Danie nodded. "She does not like to be wrong."

"I must say," Clouded Leopard said. "I like it better when she's quiet than went she's calling everybody murderers."

The Manager entered the room, and the "discussion table" fell silent. 

Today Owlgirl was wearing a dark navy shirt with the words, "Why do you write like you're running out of time?" in white letters, next to a white quill pen.*

"Fellow Ozians--I mean, CBers, Alter Egos and CAPTCHAs," Owlgirl chuckled at her slip-up.
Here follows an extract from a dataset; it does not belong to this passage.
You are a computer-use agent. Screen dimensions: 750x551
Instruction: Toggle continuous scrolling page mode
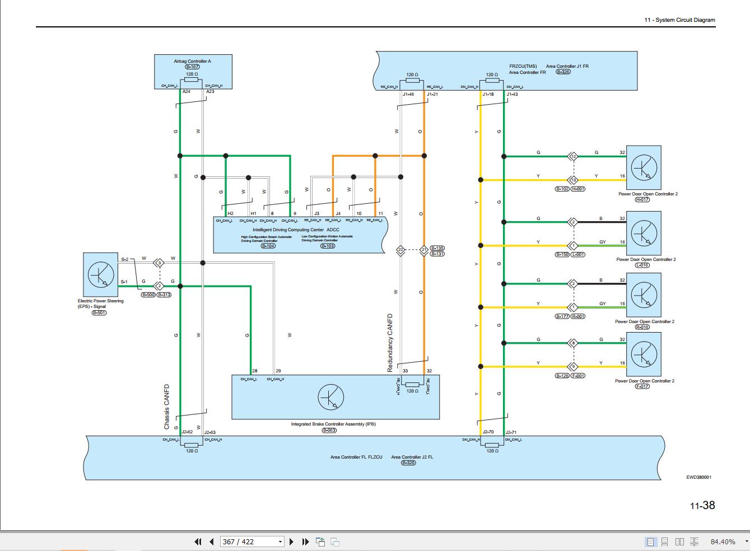pos(665,542)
Then she continued. "As terrifying as terror is, let us put aside our panic for this one day...and celebrate a little bit of good news." The vacationers waited. "The slides--which, if you remember, used to be closed because of a substance leaking into their water--is now fixed and open! So when you go to your activities, you now have the opportunity to visit the three slides: The Plunge, Loopty-Loo, and Aquatica. I wont describe them--I'll let you go out and discover them!"

**********

 

*I actually own this shirt. I love it because it's one of my favorite Hamilton references from one of my favorite songs, and it's a writer-y thing too, since I love writing.

submitted by The Manager/Owlgirl
(August 10, 2016 - 11:46 am)

Everyone wanted to go to the slides.

The crowd got to the three slides, their excitement escalating when they saw them.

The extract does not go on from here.